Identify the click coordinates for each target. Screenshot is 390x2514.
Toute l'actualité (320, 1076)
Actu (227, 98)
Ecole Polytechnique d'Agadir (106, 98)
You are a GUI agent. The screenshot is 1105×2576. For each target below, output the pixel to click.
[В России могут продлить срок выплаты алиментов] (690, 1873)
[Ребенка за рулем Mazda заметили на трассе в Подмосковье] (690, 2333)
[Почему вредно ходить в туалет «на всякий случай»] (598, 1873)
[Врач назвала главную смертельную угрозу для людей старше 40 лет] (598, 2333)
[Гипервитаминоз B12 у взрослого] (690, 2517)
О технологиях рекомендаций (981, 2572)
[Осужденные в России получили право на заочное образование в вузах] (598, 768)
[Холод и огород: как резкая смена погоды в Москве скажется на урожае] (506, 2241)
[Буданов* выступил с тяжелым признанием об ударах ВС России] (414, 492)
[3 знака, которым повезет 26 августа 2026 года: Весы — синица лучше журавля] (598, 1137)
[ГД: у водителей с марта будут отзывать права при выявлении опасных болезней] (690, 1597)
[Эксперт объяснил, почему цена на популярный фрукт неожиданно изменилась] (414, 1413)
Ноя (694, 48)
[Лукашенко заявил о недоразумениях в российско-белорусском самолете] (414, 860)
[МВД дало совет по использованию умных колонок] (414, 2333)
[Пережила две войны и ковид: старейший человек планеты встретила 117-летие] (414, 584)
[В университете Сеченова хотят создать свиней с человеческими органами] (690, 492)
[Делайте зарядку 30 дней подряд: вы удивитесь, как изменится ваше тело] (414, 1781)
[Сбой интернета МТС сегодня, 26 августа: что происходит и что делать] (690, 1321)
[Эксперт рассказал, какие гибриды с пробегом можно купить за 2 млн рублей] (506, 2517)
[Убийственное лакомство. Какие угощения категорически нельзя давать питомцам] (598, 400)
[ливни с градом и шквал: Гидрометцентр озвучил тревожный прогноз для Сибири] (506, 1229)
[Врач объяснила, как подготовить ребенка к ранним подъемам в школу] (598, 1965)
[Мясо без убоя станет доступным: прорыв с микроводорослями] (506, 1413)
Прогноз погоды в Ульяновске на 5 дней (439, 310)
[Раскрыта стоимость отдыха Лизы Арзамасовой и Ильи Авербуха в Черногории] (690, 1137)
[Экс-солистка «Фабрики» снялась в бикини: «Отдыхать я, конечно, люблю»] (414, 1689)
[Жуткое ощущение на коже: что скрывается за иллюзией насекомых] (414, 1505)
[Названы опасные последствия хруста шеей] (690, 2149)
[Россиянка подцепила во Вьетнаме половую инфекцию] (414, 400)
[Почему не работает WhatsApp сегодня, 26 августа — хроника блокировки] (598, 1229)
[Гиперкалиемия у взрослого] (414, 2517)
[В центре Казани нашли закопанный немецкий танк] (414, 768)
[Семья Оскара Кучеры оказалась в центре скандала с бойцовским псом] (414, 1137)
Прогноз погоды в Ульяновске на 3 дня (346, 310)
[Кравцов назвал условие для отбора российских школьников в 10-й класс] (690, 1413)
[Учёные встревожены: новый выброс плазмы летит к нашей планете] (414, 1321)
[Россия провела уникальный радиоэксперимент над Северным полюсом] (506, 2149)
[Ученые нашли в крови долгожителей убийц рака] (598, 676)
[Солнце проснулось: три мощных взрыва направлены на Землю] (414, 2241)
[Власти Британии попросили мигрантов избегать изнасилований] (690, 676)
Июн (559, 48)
----------------------------------------
Give back exactly the lines from the beginning of the records through the line containing "[Лукашенко заявил о", and only those.

§ PROBLEM SOLUTION
Identify the click coordinates for each target. Screenshot is 390x2514.
Toute l'actualité (320, 1076)
Actu (227, 98)
Ecole Polytechnique d'Agadir (106, 98)
You are a GUI agent. The screenshot is 1105×2576. For each target below, output the pixel to click.
[В России могут продлить срок выплаты алиментов] (690, 1873)
[Ребенка за рулем Mazda заметили на трассе в Подмосковье] (690, 2333)
[Почему вредно ходить в туалет «на всякий случай»] (598, 1873)
[Врач назвала главную смертельную угрозу для людей старше 40 лет] (598, 2333)
[Гипервитаминоз B12 у взрослого] (690, 2517)
О технологиях рекомендаций (981, 2572)
[Осужденные в России получили право на заочное образование в вузах] (598, 768)
[Холод и огород: как резкая смена погоды в Москве скажется на урожае] (506, 2241)
[Буданов* выступил с тяжелым признанием об ударах ВС России] (414, 492)
[3 знака, которым повезет 26 августа 2026 года: Весы — синица лучше журавля] (598, 1137)
[ГД: у водителей с марта будут отзывать права при выявлении опасных болезней] (690, 1597)
[Эксперт объяснил, почему цена на популярный фрукт неожиданно изменилась] (414, 1413)
Ноя (694, 48)
[Лукашенко заявил о недоразумениях в российско-белорусском самолете] (414, 860)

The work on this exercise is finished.